Some thoughts on tightening, quantative and other
Federal Reserve Bank of America
Task: The Congress established the statutory objectives for monetary policy: Maximum employment, stable prices, and moderate long-term interest rates--in the Federal Reserve Act.
The European Central Bank has only one task to keep inflation under 2% but close to 2% The two central banks have also some duties to some parts of the local economy, but at the moment we disregard those auxiliary tasks.
The economic crisis starting in2008 has lead the two banks to decrease the interest rates to close to or under zero % points. To further enhance the economies the banks have started quantative easing which is the term used to describe the central banks purchases of government and some other bonds.

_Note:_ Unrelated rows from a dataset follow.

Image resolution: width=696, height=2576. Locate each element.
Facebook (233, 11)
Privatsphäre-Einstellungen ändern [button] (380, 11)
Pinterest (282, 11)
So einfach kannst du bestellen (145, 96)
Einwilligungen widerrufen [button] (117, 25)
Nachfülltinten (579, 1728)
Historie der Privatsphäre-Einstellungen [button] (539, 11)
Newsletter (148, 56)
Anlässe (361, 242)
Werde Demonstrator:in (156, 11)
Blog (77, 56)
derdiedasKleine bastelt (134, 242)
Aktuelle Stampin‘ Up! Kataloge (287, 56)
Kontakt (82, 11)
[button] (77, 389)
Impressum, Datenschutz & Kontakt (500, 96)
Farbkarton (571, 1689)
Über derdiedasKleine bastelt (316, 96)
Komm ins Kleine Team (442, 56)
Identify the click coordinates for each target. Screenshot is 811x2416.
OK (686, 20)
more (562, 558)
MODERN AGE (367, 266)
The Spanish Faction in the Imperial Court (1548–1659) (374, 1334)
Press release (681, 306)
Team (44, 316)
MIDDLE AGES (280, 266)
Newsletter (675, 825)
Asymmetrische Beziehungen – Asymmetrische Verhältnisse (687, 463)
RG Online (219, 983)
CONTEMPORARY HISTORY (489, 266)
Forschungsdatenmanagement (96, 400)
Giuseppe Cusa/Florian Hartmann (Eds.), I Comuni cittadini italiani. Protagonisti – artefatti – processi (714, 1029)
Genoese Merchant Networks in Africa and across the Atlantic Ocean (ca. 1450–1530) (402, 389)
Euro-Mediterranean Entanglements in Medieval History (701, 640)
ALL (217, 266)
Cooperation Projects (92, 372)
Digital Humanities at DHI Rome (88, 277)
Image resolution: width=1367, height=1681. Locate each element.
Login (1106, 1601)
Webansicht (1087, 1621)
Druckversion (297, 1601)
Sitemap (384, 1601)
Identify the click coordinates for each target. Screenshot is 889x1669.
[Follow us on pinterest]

The result of those actions have possibly lead to an improvement in the economy as measured by the growth in GDP.
The central banks started with the lowering of interest rates, as interest rates went down towards zero first the Fed then the ECB started quantitive easing. The ECB was in the beginning very reluctant to buy government bonds but eventually succumbed and bought bonds massively.
Other central banks followed in essence the same path.
Presently the central banks balance sheets are thick with various bonds of different quality and duration.
The central banks have different accounting principles the Fed has its very own as opposed to the ECB. The ECB and most other central banks use very slight modifications of generally accepted accounting rules (GAAP), which means valuations to market. The Fed values all its physical gold to USD 42/toz and bonds to their respective nominal value with some small exceptions for zero interest bonds.
When interest rates begin to rise the ECB book value of their bonds will decrease significantly.
This difference in accounting principles makes the ECB reluctant to increase interest rates as it will cause losses in its bond portfolio. When the inflation improves towards 2% and the ECB sees reason to tighten it will sell its bonds to soak up liquidity and thus cool the inflation expectations to remain close to but not above 2%
The Fed on the other hand will keep its bonds to maturity and they increase the fed funds rate to cool off the US economy, the book value of their bond portfolio will remain intact without losses
The resulting strengthening of the USD to the EUR is really of no concern to the Fed if it does not increase US unemployment, which a moderate revaluation of the USD hardly will.
What the Bank of England will do is unpredictable in view of possible brexit and that they cannot even find a domestic governor.
The Riksbank (Sweden) will probably sell bonds and increase the repurchaserate to help the Swedish export industry although its mandate dose nor include exchange rate nor unemployment but they care about both.